Mot bien étrange, à la clef d’un très beau texte. Glissant sur le flux méditatif, la pensée qui avance. Fluide et serein comme une eau bleue. Porté par une sagesse ancienne et une plume élégante, Denis Grozdanovitch chemine. Lectures anciennes et contemporaines, fameuses ou non, nourrissent la réflexion. Le texte avance en dansant, livre quelques clartés, doucement. Il est question de « restituer au monde sa chatoyante diversité » : oscillation dans le texte entre l’acceptation du flux et l’imposition du sens, la crispation rationaliste et le lâcher-prise salvateur.

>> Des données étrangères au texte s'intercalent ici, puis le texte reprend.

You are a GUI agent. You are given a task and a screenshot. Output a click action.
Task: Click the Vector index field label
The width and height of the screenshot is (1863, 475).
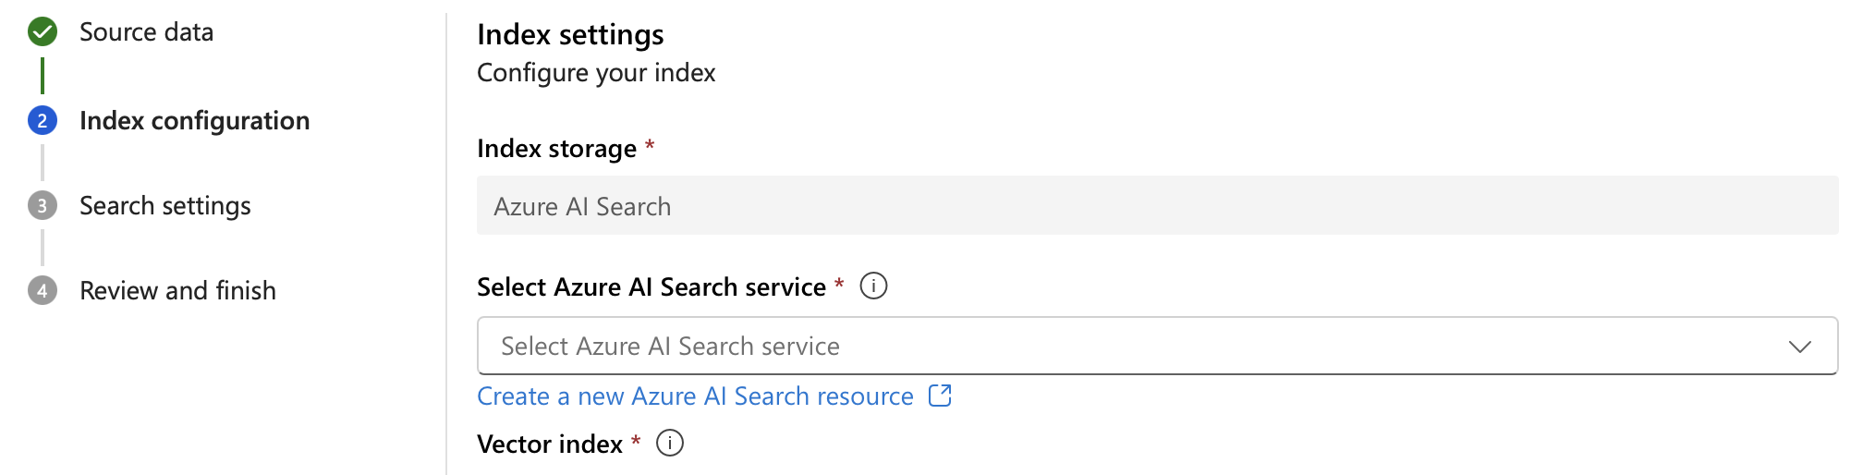550,445
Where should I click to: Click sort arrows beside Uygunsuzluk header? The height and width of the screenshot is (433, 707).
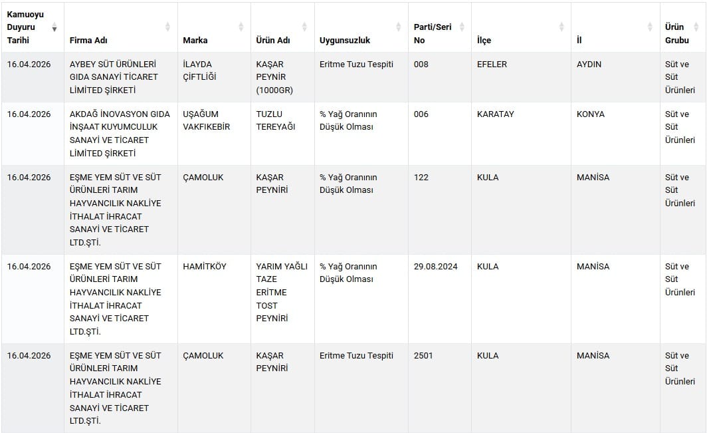398,27
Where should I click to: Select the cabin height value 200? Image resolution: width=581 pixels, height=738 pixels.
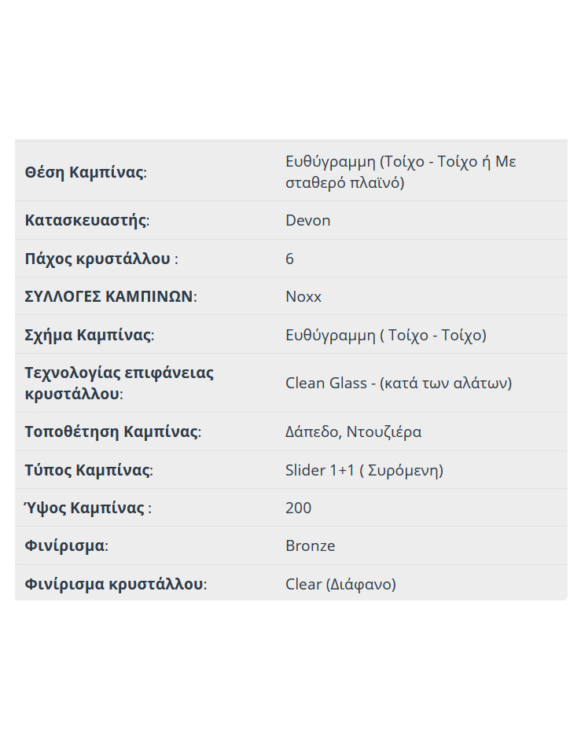point(298,508)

« Il n’y a rien de plus naturel que le hasard ni de plus constant que l’imprévu. L’ordre, en somme, est une entreprise antinaturelle. » Rencontres heureuses, au hasard de l’écriture : Paul Valéry et Montaigne, Jules de Gaultier et le Yi-King… Le texte fait toucher du doigt cette certitude : celle du changement perpétuel. C’est un monde héraclitéen qui se dévoile sous nos pas. L’on connaît la nécessité, peu à peu, de percevoir le mouvant, toute une part du monde qui n’offre pas de prise ; tout ce qui, enfin, échappe au rationalisme et au scientisme.
Urgence, enfin, de quitter la lettre pour l’esprit :
« Le pire des mensonges est de dire la vérité, toute la vérité, en cachant l’âme des faits. »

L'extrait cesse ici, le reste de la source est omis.